Direct Preference Optimization
Existing methods typicaly steer LMs to match human preferences using reinforcement learning from human feedback (RLHF). This (i) fit a reward model $r$ to a dataset of human preferences, (ii) then use RL to optimize a language model policy to produce responses that would be assigned high reward by $r$, while not drifting excessively far from the original model.

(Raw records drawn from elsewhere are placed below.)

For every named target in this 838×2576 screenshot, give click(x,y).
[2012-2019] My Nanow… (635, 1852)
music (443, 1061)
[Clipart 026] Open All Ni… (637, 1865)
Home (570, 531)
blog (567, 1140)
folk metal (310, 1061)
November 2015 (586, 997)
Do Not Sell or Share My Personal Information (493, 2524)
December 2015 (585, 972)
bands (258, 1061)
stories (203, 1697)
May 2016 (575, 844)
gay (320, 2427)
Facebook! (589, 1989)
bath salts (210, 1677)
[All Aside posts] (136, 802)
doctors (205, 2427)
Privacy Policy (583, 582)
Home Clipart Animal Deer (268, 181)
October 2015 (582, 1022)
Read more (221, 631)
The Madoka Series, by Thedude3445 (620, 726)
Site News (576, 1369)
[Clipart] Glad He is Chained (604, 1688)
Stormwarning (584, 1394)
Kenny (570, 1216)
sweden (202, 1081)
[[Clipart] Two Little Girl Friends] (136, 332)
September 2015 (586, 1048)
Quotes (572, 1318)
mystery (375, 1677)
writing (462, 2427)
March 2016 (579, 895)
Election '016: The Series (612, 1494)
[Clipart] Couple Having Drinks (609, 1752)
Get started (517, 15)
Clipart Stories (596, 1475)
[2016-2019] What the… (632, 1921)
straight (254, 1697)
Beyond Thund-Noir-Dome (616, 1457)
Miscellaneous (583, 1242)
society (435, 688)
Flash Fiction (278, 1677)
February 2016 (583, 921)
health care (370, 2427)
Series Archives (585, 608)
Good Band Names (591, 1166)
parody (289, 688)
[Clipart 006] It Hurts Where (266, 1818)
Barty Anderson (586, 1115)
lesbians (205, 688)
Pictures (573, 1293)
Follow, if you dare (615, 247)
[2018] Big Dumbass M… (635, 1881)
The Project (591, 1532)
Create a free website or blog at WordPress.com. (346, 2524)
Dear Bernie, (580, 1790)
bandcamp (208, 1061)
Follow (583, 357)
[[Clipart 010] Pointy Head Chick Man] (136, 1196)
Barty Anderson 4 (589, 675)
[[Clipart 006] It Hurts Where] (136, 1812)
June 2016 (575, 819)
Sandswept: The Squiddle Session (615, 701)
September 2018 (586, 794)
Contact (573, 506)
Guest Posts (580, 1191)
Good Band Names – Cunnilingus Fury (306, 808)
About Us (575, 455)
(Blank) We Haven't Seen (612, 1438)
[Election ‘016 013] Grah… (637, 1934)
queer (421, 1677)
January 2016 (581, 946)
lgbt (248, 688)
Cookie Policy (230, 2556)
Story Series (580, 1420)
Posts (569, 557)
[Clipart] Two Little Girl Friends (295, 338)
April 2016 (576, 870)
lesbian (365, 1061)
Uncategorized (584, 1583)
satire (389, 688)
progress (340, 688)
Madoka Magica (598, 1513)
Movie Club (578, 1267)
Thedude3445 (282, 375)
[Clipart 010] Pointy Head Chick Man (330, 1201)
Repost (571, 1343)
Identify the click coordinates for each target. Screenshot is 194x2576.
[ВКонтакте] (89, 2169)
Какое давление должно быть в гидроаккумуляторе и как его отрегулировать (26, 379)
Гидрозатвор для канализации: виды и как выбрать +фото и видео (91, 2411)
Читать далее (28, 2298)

This paper “Direct preference optimization: your language model is secretly a reward model” on 5/29/2023 eliminates the need to fit a reward model and directly fine-tune LMs to align with human preferences.
Summary of Approach
In current RLHF, the commonly used objective combines reward maximization $r(x,y)$ for input $x$ from a dataset of prompts $D_{p}$, with a KL-divergence penalty between the language model policy $\pi_{\theta}$ and its initialization $\pi_{\text{ref}}$ which is an instruction-tuned model: \(\tag{eq:RL} \text{max}_{\pi_{\theta}} \mathbb{E}_{x \sim D_{p}, y \sim \pi_{\theta}(y|x)} \left[ r(x,y) - \beta \text{ log} \frac{\pi_{\theta}(y|x)}{\pi_{\text{ref}}(y|x)} \right]\)
The reason for including a KL-divergence penalty term is because past work have observed that using an objective of unconstrained reward maximization can lead to overoptimization, resulting in a policy that achieves high reward but which is not aligned with the intended behavior.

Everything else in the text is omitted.